Brokers say business remains pretty strong across much of the United States, particularly when you take into consideration that retail sales and leasing have been on a tear over the past few years. While some retail markets have been walloped by the subprime mortgage debacle this year, including parts of South Florida and Southern California, other markets are poised for stability, such as San Diego, San Francisco and Seattle.

“Looking ahead, 2008 will be a year to absorb space. As existing space leases up, the vacancy factor will decrease significantly, particularly with nowhere near as much space being delivered as during the past couple of years,” notes a research report on the San Diego retail market from Cushman & Wakefield.

In the second half of 2007, nationwide net retail absorption outdistanced the level experienced during the first half of that year. For the fourth quarter, the U.S. vacancy rate edged up to 6.6 percent, according to Bethesda, Md.-based CoStar Group Inc.

Whether it's San Diego or San Antonio, some creditworthy retail tenants — emboldened by favorable leasing terms like free rent and reduced competition for space — are seizing opportunities to enter new markets. For instance, Cushman & Wakefield's Mayer is helping London-based skin care products retailer Organic Pharmacy scout New York City and Los Angeles for its foray into the United States. On the flip side, landlords with desirable properties can hold out, even to the point of being “somewhat greedy and picky,” Mayer says.

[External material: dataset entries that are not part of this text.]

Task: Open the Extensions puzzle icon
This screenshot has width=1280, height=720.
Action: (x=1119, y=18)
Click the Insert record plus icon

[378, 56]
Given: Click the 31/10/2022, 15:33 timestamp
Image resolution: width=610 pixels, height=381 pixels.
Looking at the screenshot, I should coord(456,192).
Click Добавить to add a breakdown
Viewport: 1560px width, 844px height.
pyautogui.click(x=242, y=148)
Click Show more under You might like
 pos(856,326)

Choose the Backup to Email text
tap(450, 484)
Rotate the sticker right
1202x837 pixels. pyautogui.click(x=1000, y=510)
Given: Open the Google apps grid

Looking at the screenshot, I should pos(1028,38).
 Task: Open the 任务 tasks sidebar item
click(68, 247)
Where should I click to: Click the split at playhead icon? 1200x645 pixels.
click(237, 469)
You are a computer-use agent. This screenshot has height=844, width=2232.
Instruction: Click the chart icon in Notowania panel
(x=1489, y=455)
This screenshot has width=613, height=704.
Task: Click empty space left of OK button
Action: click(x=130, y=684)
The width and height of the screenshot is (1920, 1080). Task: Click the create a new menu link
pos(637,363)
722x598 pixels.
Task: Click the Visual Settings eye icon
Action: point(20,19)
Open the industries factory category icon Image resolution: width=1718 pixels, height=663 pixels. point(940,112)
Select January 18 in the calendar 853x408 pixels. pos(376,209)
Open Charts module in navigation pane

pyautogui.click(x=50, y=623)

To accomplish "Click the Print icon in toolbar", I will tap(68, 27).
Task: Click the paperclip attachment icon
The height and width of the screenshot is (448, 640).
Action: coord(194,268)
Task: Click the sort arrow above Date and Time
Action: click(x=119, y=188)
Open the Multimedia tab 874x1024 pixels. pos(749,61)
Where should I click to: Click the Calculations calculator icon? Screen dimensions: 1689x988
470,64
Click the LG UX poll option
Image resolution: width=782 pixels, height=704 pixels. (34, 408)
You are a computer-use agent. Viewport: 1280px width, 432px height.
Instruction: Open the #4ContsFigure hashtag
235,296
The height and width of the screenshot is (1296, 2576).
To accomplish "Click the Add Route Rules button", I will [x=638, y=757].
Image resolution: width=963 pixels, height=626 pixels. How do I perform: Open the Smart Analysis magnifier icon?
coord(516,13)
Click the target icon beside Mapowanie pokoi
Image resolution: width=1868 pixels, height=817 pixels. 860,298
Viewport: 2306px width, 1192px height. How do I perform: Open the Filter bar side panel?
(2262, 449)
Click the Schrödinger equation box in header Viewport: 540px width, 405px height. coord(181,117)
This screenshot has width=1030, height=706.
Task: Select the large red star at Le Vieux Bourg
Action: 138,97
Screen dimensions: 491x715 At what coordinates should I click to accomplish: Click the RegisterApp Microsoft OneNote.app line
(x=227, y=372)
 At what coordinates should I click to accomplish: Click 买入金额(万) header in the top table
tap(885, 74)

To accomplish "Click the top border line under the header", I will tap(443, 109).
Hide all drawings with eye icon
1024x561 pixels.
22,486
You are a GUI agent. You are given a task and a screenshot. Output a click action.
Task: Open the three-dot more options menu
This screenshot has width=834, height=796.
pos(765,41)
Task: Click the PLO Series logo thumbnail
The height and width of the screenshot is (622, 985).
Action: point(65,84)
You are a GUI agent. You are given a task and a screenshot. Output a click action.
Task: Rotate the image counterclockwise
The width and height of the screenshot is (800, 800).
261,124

For Inland Western Retail Real Estate Trust, with more than 45 million square feet of primarily retail space in 38 states, leasing activity has been steady, says Niall Byrne, president of property management. Leases are being renewed at a rate of 75 percent, he says.

“Candidly, I've seen much worse markets than where we are today,” says Michael O'Hanlon, president and CEO of Inland Western Retail Real Estate Trust.

Although today's market may be less volatile than in the past, retailers and investors are still not rushing into deals, brokers say.

In exercising caution, Cushman & Wakefield's Mayer says, more retailers are considering second-generation space for expansions or relocations, such as former Pier 1 and Hollywood Video stores, rather than pricier new space. Furthermore, tenants — to the chagrin of landlords — increasingly are requesting kick-out clauses so that if certain sales thresholds aren't met within a given period, a retailer can back out.

Retailers are “double- and triple-checking their estimates. They're consulting more people,” Chiles says. “They're trying to do everything they can think of to not make a mistake.”